De vez en cuando me iba por la tarde a leer a alguna biblioteca. Era como ocupar un asiento en el cielo. A menudo, al salir de la biblioteca me preguntaba: "¿Por qué no lo haces con más frecuencia?" La respuesta, claro, era que se me interponía la vida. A menudo hablamos de "la vida" cuando nos queremos referir al placer, o a cualquier distracción ligera.
 
Según he podido atisbar en las charlas con los amigos íntimos, la mayor parte del tiempo que dedican a leer en el retrete se ocupa en lecturas intrascendentes. Almanaques, revistas ilustradas, series, historias de detectives, thrillers, meros flecos de la literatura, eso es lo que la gente se lleva al cuarto de baño para leer. Según me cuentan, algunos incluso tienen allí una estantería. El material de lectura les espera allí, por así decirlo, como en la sala de espera del dentista. Me parece asombrosa la avidez con que la gente repasa el "material de lectura", que así lo llaman, amontonado en altas pilas en las salas de espera de los distintos profesionales. ¿Será para mantener alejado de su mente el suplicio que se les avecina? ¿Para compensar el tiempo perdido? ¿Para ponerse al día, como suelen decir, con los asuntos públicos? O sea, con la guerra, los accidentes, la guerra de nuevo, los desastres, más guerra, asesinatos, guerra otra vez, suicidios, de nuevo guerra, atracos a bancos, guerra y más guerra, fría o caliente. Sin ninguna duda, se trata de los mismos individuos que dejan la radio encendida la mayor parte del día y de la noche, los que van con la mayor frecuencia posible al cine -donde se renuevan las noticias, los asuntos públicos-, los que compran televisores a sus hijos. ¡Todo por el bien de la información! Y sin embargo, ¿aprenden algo que de verdad merezca la pena saberse sobre esos asuntos de tan terrible importancia, esas noticias que sacuden al mundo?
 
La gente podrá insistir en que devora los periódicos, o pega las orejas a la radio (a veces, ambas actividades a la vez) para estar al corriente de las cosas del mundo, pero se trata de un mero engaño.
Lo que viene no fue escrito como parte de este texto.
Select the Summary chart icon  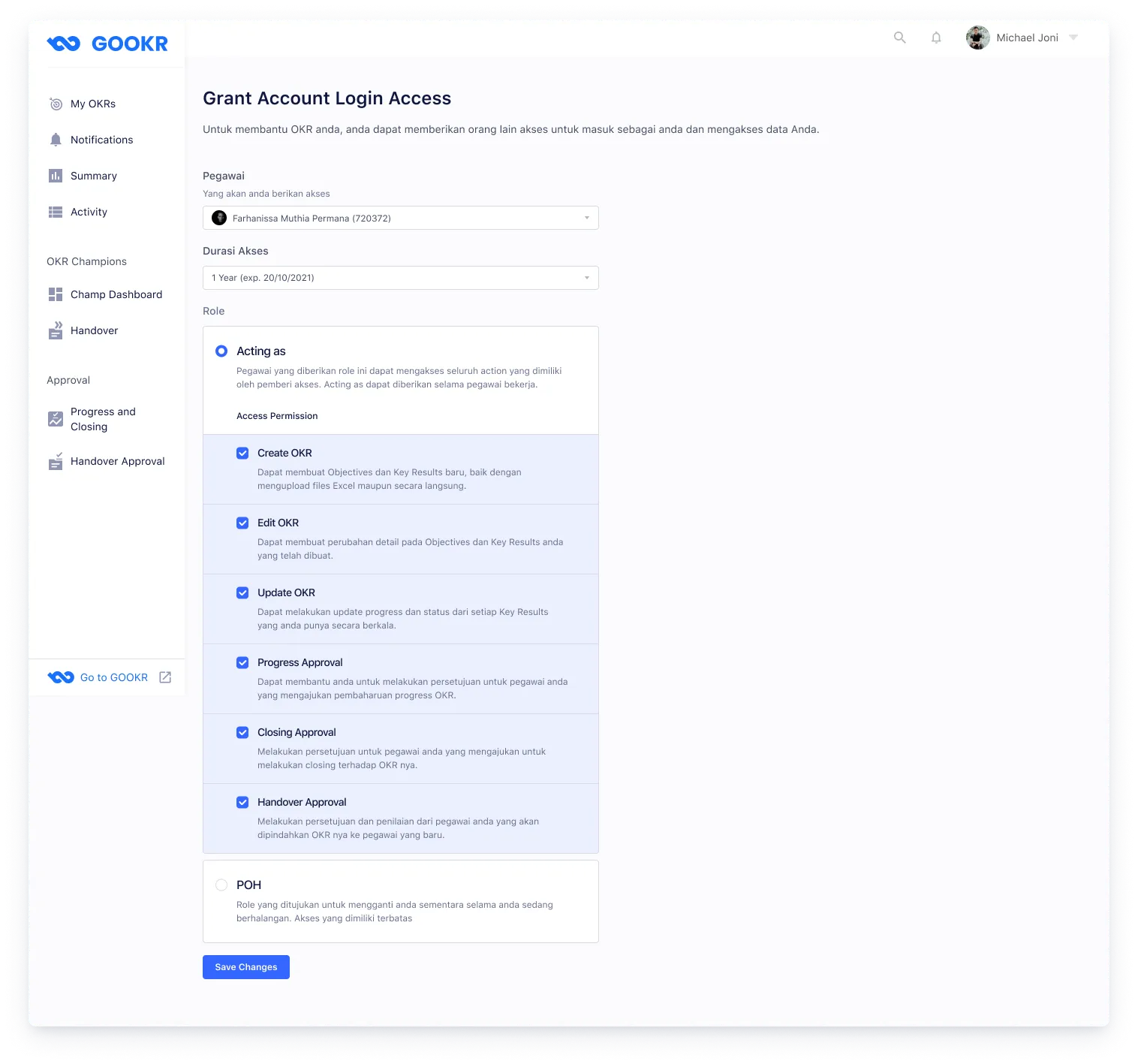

Lo cierto es que en cuanto esos lamentables individuos dejan de estar activos, en cuanto no están ocupados, toman conciencia de un vacío interior abrumador y mareante. Da lo mismo, francamente, la clase de paparrucha que los alimente, siempre y cuando les sirva para ahorrarles un enfrentamiento con ellos mismos. Meditar de verdad acerca de los asuntos del día, o incluso acerca de los problemas personales, es lo último que desea hacer un individuo normal.
 
Incluso en el retrete, donde no parecería demasiado necesario hacer ni pensar nada, donde al menos una vez al día uno puede estar a solas consigo mismo y donde lo que ha de ocurrir responde a un mero automatismo, incluso ese momento de bendición, porque se trata de una bendición por menor que parezca, debe romperse por medio de la concentración en el texto impreso. Cada uno, supongo, tendrá su material de lectura favorito para la intimidad del retrete. Hay quien se adentra en novelas largas, otros leerán tan sólo la basura más blandengue y ligera. Y otros, sin duda, se limitarán a pasar las páginas y soñar. Me pregunto qué soñará esa gente. ¿Qué matices tiñen sus sueños? Algunas madres afirmarán que sólo pueden leer en el retrete. ¡Pobres madres! Qué dura es la vida para vosotras en estos tiempos. Y sin embargo, comparadas con la que vivían las madres de hace cincuenta años, vuestras oportunidades para alcanzar un desarrollo propio se han multiplicado por mil.
 
Con el arsenal completo de aparatos que permiten ahorrar tiempo disponéis de unas facilidades que ni siquiera tuvieron las antiguas emperatrices. Si de verdad lo que queríais ahorrar comprando todos esos cacharros era tiempo, fuisteis víctimas de un engaño cruel. ¡Están los niños, claro! Cuando fallan todas las demás excusas, siempre quedan... ¡los niños! Tenéis parvularios, parques, niñeras y sabe Dios qué más. Los críos hacen la siesta después de comer y por la noche los acostáis lo antes posible, siempre de acuerdo con los métodos "modernos" convenidos. En pocas palabras, tenéis con vuestros pequeños el menor trato posible. Los elimináis, igual que las odiosas tareas domésticas. Todo en nombre de la ciencia y la eficacia. ("Français, encore un tout petit effort...!") Sí, queridas madres, ya sabemos que por mucho que hagáis siempre queda algo más por hacer. Es cierto que vuestro trabajo no termina nunca. Me pregunto si a alguien le ocurre lo contrario. ¿Descansa alguien al llegar el séptimo día, aparte de Dios? ¿Quién contempla su trabajo cuando ya le ha puesto fin y lo encuentra satisfactorio? Al parecer, sólo el Creador. A veces me pregunto si esas madres tan concienzudas que siempre se están quejando de que su trabajo nunca termina (una manera paradójica de alabarse a sí mismas), me pregunto, digo, si se habrán parado a pensar en la posibilidad de no llevarse al retrete el material de lectura, sino esas faenillas pendientes. O, por decirlo de otro modo, si alguna vez se les ha ocurrido, me pregunto, quedarse sentadas y meditar acerca de su infortunio durante esos preciosos instantes de intimidad absoluta. ¿Aprovecharán alguno de esos momentos para pedir al Señor fuerza y coraje para avanzar por el sendero de los mártires?